Will’s jaws clenched. “Vanessa, I put her in your hospital years ago. You know what happened. I walked into your barn three days after she got there and found her fucking my horse trainer and doing coke.

“You can’t handle her. You don’t have the security and you don’t have the experience to deal with someone like Cass. Your nicey-nicey staff, Rudy and the rest of them, don’t know what to do with someone who attacks when she’s threatened and can con you faster than shake your hand.

“What diseases do you treat, anyway?”

“You know what illnesses I treat at our clinic,” Vanessa said stiffly. “My children are bipolar and schizophrenic. You know that. You also know that, in addition to caring for my family, I take other interesting psychiatric cases to keep my psychiatrists busy and myself alive intellectually.”

“What’s your cure rate?”

She bridled. “The diseases we treat are incurable. They are
treatable
. People with the disorders can live healthy, fully functioning lives.”

“How many of your patients have jobs and marriages when you’re done?”

“That’s cruel, Will. You know how ill my family is. The other patients we take are the most difficult cases that exist. Other institutions have not been able to help them. When they leave here, they’re better.” The old lady’s voice was tight with anger.

“Will, I think you’re making a terrible mistake that you’ll regret forever. Why a hospital so far away?

“I’m satisfied with my investigation and …” He depressed the lever on his phone while he was speaking. He smiled. She’d never know he hung up on her.

Will sat at his desk in his home office. He stared at the fine wooden surface spreading out in front of him. The draperies were closed, but he wouldn’t have been distracted by the priceless view of the rolling golden hills of Woodside, one of the most affluent towns in the world.

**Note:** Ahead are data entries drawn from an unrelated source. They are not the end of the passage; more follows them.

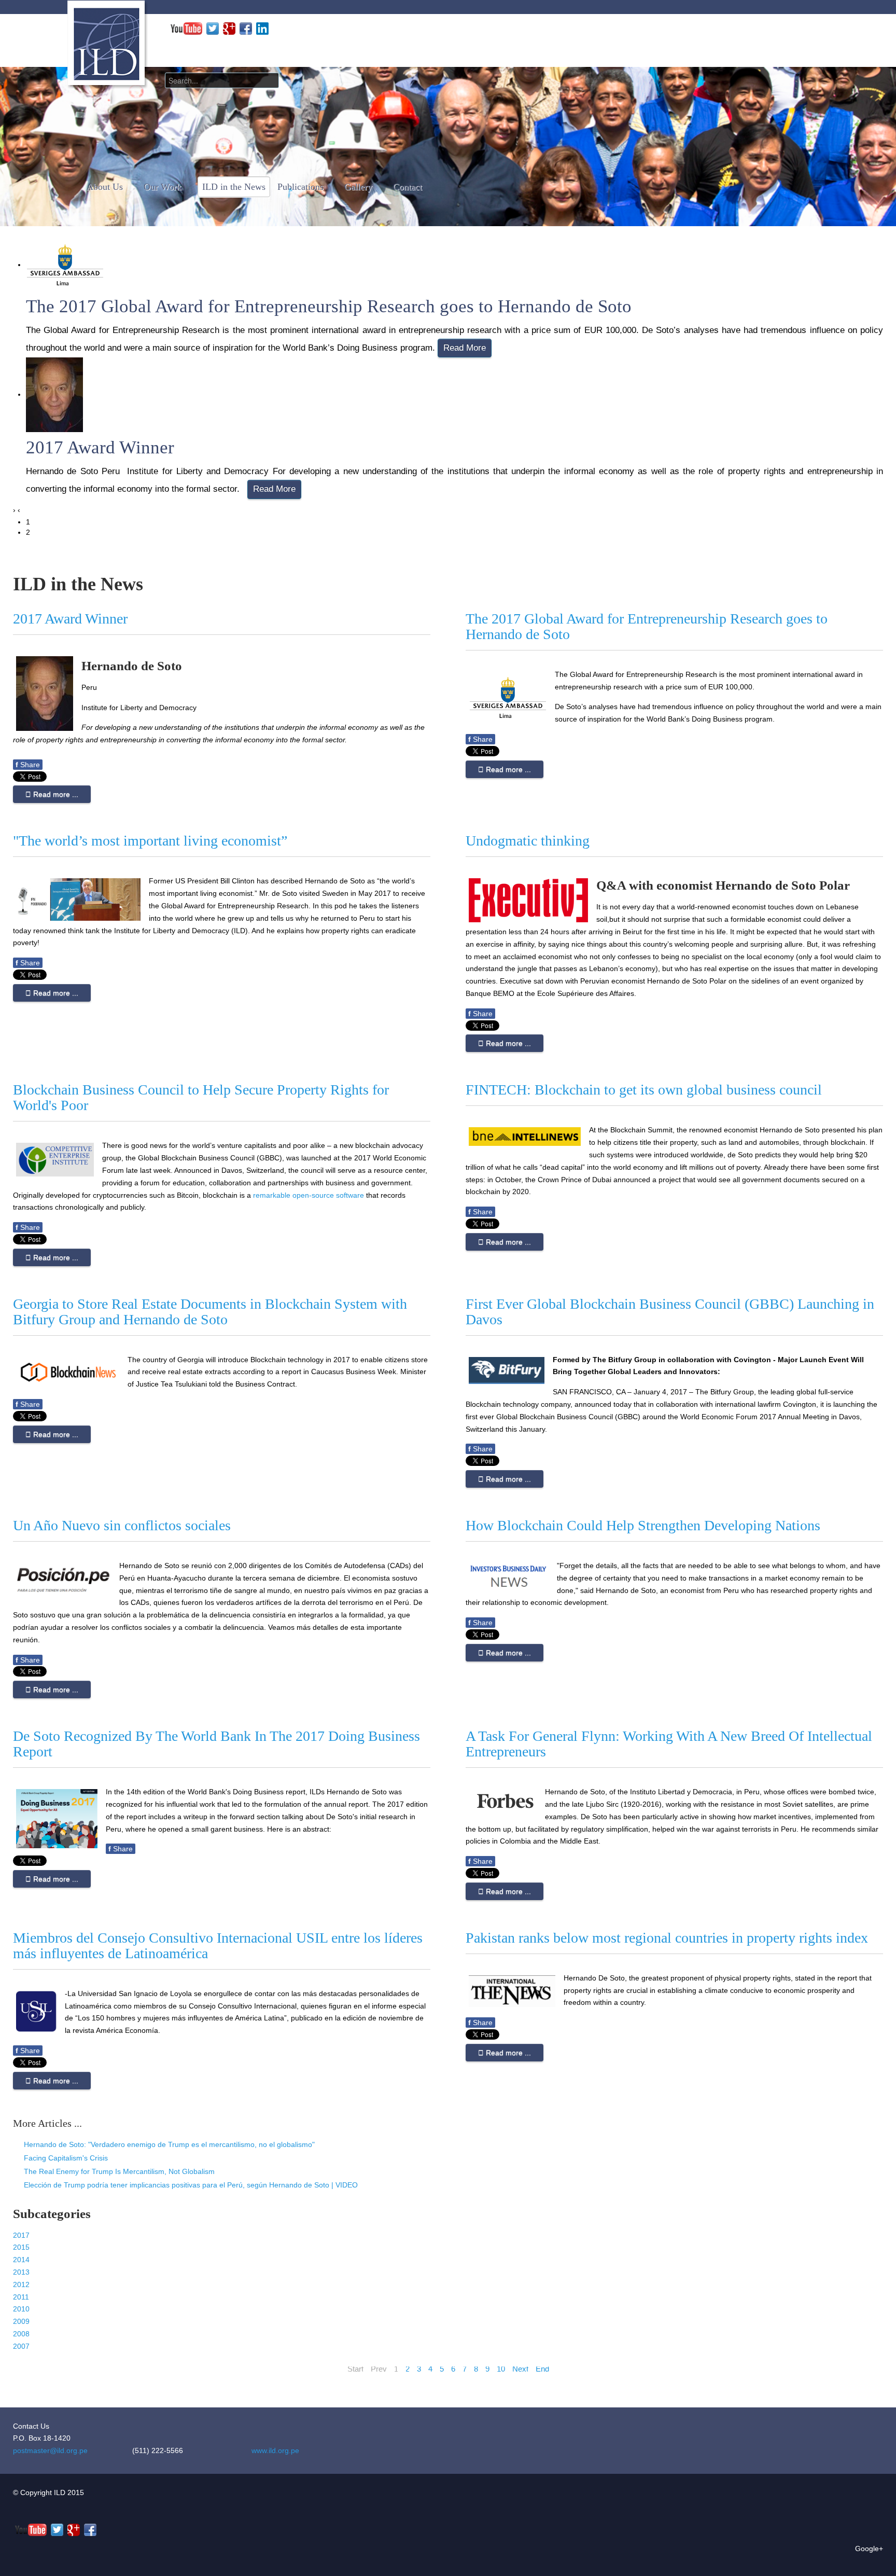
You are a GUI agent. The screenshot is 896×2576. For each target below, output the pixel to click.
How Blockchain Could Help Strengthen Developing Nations (643, 1525)
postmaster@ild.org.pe (50, 2450)
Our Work (162, 187)
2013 (21, 2272)
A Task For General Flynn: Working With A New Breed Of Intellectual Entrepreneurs (669, 1744)
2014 (21, 2259)
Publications (300, 187)
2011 (21, 2297)
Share (28, 764)
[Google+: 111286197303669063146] (229, 28)
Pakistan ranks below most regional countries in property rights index (667, 1938)
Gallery (358, 187)
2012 (21, 2284)
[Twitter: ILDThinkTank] (212, 28)
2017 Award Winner (100, 447)
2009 (21, 2321)
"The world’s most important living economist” (150, 841)
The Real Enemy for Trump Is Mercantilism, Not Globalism (118, 2171)
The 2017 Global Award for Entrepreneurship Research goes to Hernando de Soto (329, 306)
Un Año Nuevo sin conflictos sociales (122, 1525)
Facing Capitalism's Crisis (65, 2158)
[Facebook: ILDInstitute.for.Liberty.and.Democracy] (246, 28)
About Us (105, 187)
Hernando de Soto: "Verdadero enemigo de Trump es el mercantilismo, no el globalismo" (168, 2144)
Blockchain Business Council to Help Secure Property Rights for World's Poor (201, 1097)
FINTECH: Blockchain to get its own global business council (644, 1090)
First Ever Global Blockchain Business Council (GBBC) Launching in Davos (670, 1311)
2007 (21, 2346)
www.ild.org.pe (275, 2450)
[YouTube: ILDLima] (186, 28)
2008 (21, 2334)
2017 (21, 2235)
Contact (407, 187)
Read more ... (54, 794)
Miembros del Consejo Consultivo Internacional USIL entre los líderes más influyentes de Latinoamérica (218, 1945)
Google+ (869, 2548)
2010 (21, 2309)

Why did Vanessa think she had the right to talk to him like that? Cass was his daughter. He had the right to decide what was best for her. He squirmed in his chair. He’d been uneasy since Leroy had come back. She would get well, and they would have the father-daughter relationship he’d dreamed of all of her life.

Leroy had found her, but
he
would save her. He and the hundreds of thousands it would cost to get her through the hospitals. He’d done it so many times before, and he would this time. He would save his daughter as long as she was alive.
He
would do that.

She would not run off with some penniless cowboy whose spelling didn’t make fifth grade. Leroy had written him an email from New York. The man was barely literate. Cass was
his
. His muscles tensed: jaws, shoulders, arms. Thighs, feet. Will didn’t notice.

He was back there again. What had happened last Christmas was live for a moment: his Montana ranch’s log walls glowed. The lights on the pine garlands festooning the great hall twinkled. The tree touched the three story high ceiling, branches weighed down by ornaments.